Created attachment 460636 [details] Crash log.ips Regression in iOS 16 beta 2 compared to iOS 15.5: A long-running loop in Warm crashes the Safari tab on slow_path_wasm_loop_osr [Attached crash log]. Loop originates from SwiftWasm code (https://github.com/yonihemi/iOS16BetaCrashJavaScriptKitExample/blob/271c3a5728e4857c95846274e9bf40e39a28c0ae/Sources/iOS16Crash/main.swift#L16). Steps to Reproduce: Open sample at https://yonihemi.github.io/iOS16BetaCrashJavaScriptKitExample/ Tap "This will crash iOS MobileSafari" button. Actual Results: Tab crashes and reloads. Subsequent taps display "A problem repeatedly occurred". Expected Results: Dialog appears, tab doesn't crash. Build Date & Hardware: iPhone OS 16.0 beta 2 (20A5303i) Also reproduces in iOS simulator Additional Builds and Platforms: Doesn't occur in iOS 15.5 Doesn't occur in Desktop SafariTP Release 147 (Safari 16.0, WebKit 17614.1.14.10.16) Doesn't occur in Desktop SafariTP Release 148 (Safari 16.0, WebKit 17614.1.17.1)
<rdar://problem/96375497>
rdar://91067361
I was about to file this! Detailed investigation here: https://github.com/krevis-figma/webkit-jsc-ios16-regression The bug only happens on iOS, and only if the WebAssembly module is > 10 MB. We have previously filed this with Apple as FB10107783 and FB10120166.
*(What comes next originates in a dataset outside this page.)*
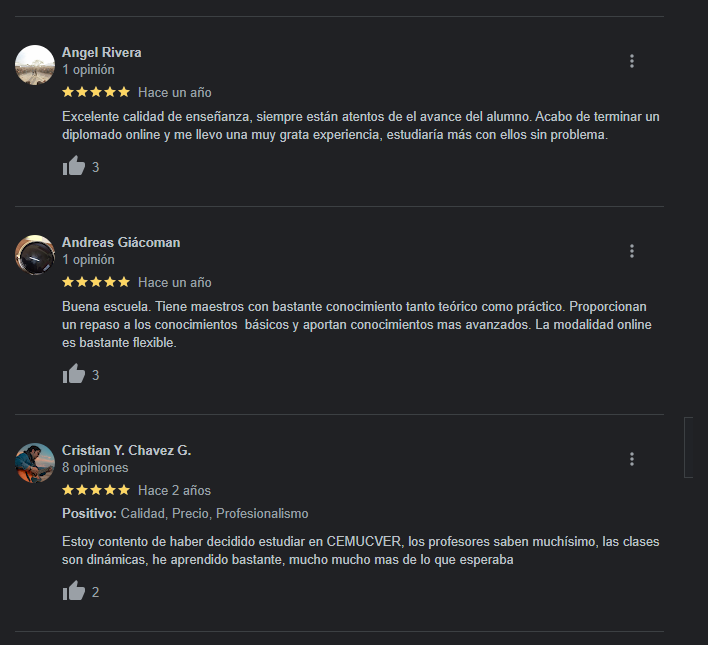Viewport: 708px width, 645px height.
Task: Click Cristian's '8 opiniones' count
Action: coord(95,467)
Test case: https://krevis-figma.github.io/webkit-jsc-ios16-regression/loop-bad.html The failure was caused by this WebKit commit: https://github.com/WebKit/WebKit/commit/e38fc8815d7063e888a1eb3ecb2c7c93ba3fbe84 for bug 234587 “Allow loop tier up to the Air tier”: https://bugs.webkit.org/show_bug.cgi?id=234587 More notes in the page above. Attached 3 potential patches: 1-add-regression-test.patch: Adds a regression test that covers this case. 2-add-stress-tests.patch: Adds code to `run-jsc-stress-tests` to cover the fallback-to-B3 code path. 3-fix.patch: A potential fix. Probably not correct style, but it works. This bug makes figma.com completely unusable in iOS and iPadOS 16. We've had > 100 customer complaints, so far. We would love to see it fixed as soon as possible, certainly before iOS 16 ships.
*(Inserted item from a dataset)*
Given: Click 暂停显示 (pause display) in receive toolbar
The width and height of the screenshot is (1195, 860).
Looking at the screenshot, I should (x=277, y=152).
Created attachment 460662 [details] Patch to add regression test for this case
Created attachment 460663 [details] Patch to cover the fallback-to-B3 code path in stress tests
Created attachment 460664 [details] Potential fix
@Kurt Revis Thanks! Can you follow to https://github.com/WebKit/WebKit/wiki/Contributing#contributing-code to upload a patch to GitHub with a specific format? WebKit commit requires commit-message in a specific format, which the template should be generated with .git/prepare-commit-msg hook set up with `git webkit setup` (see https://github.com/WebKit/WebKit/wiki/Contributing 's instructions for setting up repository) And can you combine a test and fix into one commit?
Hi Kurt, This issue was being tracked in our internal bug tracker. This also affects Miniclip.com on iOS. Thank you for your investigation, it matches what I have seen investigating that bug. Air and B3 have two different approaches to loop osr. In BBQ Air, every loop is included as a potential entry point, so we only need to compile once. For OMG B3, we wish to compile with only one entry point at a time, so that we do not pessimize loops. 1) Your regression test does not reproduce for me, but I have prepared a test case that does. 2) Your patch seems to be very similar to the fix that I prepared for the Miniclip bug, so I think we should take it. Thank you for your excellent writeup. I will prepare a PR on GitHub. I am happy to go ahead and land it if you want to get back to work, but you should feel free to make your own PR and we can land that to make sure you are publicly credited. 3) The final solution here is to remove forceB3 completely. We have the WASM LLint now, so I do not think that this mode is useful. There are some possible performance implications of doing that, so we should land this first. Thanks again, I will post the PR shortly.
Pull request: https://github.com/WebKit/WebKit/pull/2105
Thanks for taking a look so quickly. My PR is up. (Don't really care about credit, but I already went this far, might as well finish the job.) Not sure why the regression test didn't work for you, but if you've got one that works, I'm happy to replace mine with yours.
Committed 252167@main (a1935ab9387b): <https://commits.webkit.org/252167@main> Reviewed commits have been landed. Closing PR #2105 and removing active labels.
*** Bug 242912 has been marked as a duplicate of this bug. ***
Verified that this is fixed in iOS 16 beta 4.